In the channel, why do we classify partner groups using names of precious metal and then ignore our less precious? Are we missing that diamond in the rough? How can we groom the next shining star if an entire group of partners isn’t receiving personalized attention?
Most companies end up ignoring the bottommost partner tiers because the time and cost of supporting those tiers using partner managers is prohibitively expensive. Still, other companies expend a lot of effort and hard dollars creating predictive models to determine the next growth partner.
For a company wishing to grow, ignoring your lower tier partners isn’t an option, and predictive models can’t model one of the most important elements of a successful partnership - level of interest and engagement.
As the online world continues to evolve, and sources like social media and interactive websites feed into our need for immediate gratification, decision-makers at your unmanaged companies will engage with a real-time response to their needs. These three tips will help you begin your journey to successfully managing the unmanaged accounts.

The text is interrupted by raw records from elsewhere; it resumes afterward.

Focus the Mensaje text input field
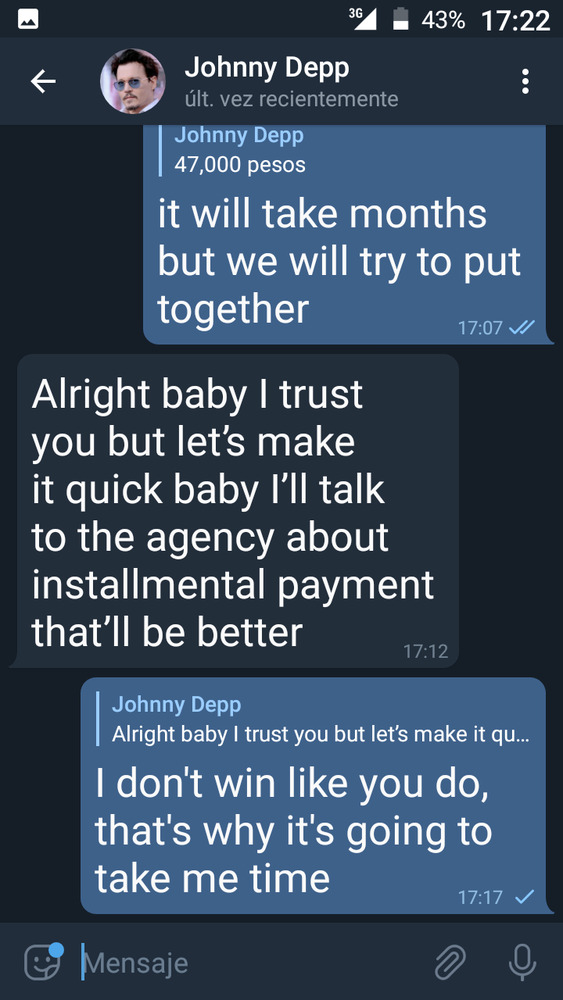Viewport: 563px width, 1000px height. pos(255,962)
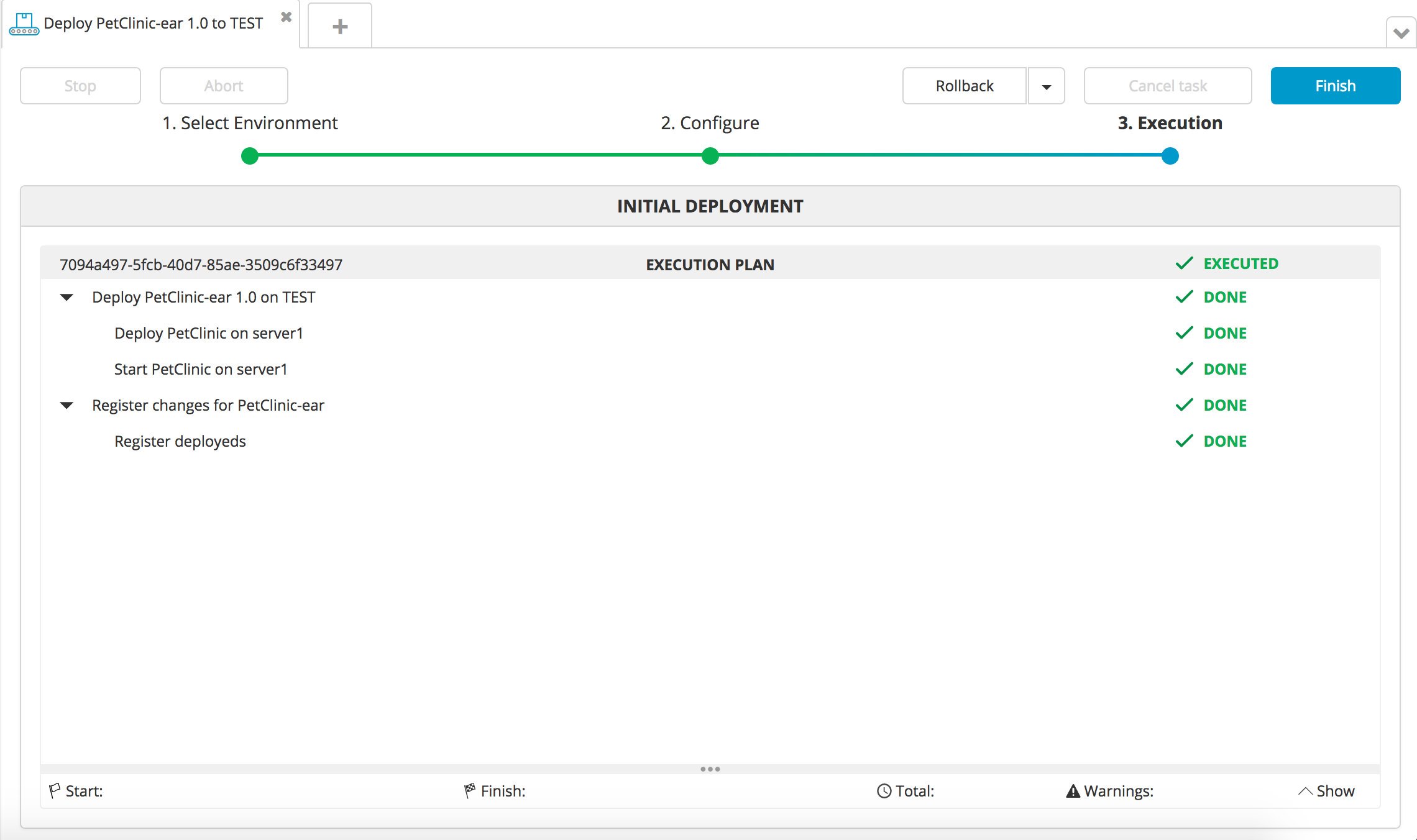Viewport: 1417px width, 840px height.
Task: Collapse the Register changes for PetClinic-ear section
Action: (x=67, y=405)
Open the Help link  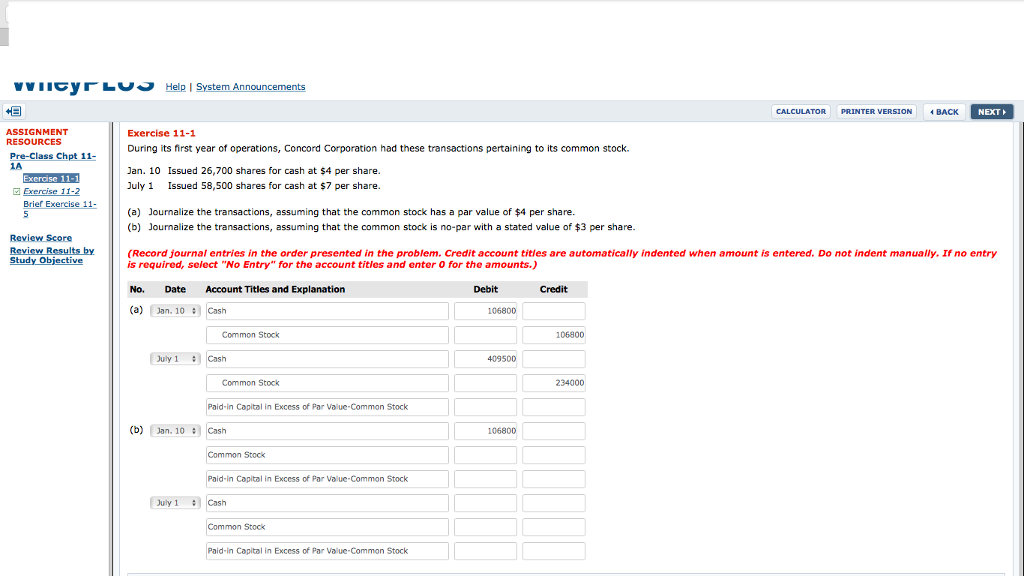point(175,87)
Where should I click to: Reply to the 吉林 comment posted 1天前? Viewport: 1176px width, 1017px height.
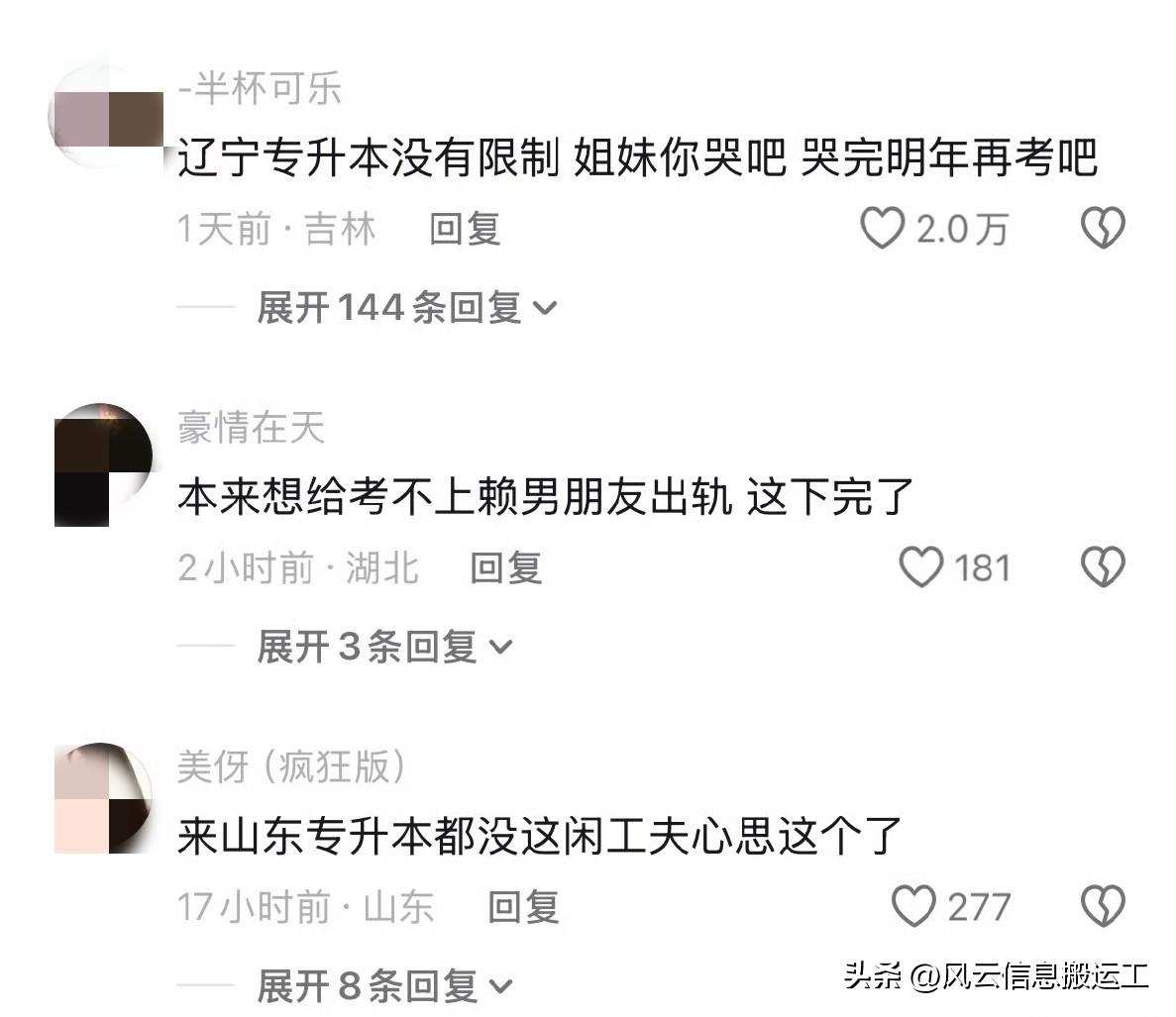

1 – Know what partners need, and when.
You can treat all partners as precious using the same marketing automation processes and tools used for end customer lead nurturing. By scoring partner activity, you can determine both the level of interest and specifically understand what partners are interested in. Did Bob, a lower-level partner, just spend 30 minutes looking at content about your newest offering and this is the third time he has expressed interest in your offerings in the past several weeks? That means he has a need. But is he worth calling? This question leads me to part two – Act fast and be relevant.
2 – Act fast and be relevant.
So, now that you know that Bob is interested and what he is interested in – should you call him? Before you do, let’s review Bob.
Is Bob interested in your services? Yes.
Does Bob have a lead score that represents an increasing level of interest? Yes.
After a review of CRM data, does Bob fit the criteria of an emerging partner? Yes.
Great! Now Bob, who was earlier classified as a lower tiered partner not worth supporting, has moved up the ranks and your relationship with a partner that was once ignored, is developing.
3 – Stay cost-effective.
Many companies think that in order to manage accounts, you need to ratio channel account managers to partners at a specific ratio, usually no more than 100 partners to 1 channel account manager. This can, and always has been, a daunting task for companies with a large number of partners.
However, using tried and true end user lead nurturing techniques can enable channel account managers to nurture more partner accounts with greater success, and impact ROI in a positive way. With rapid response channel account managers, you only need a handful of well-trained account managers to get the job done.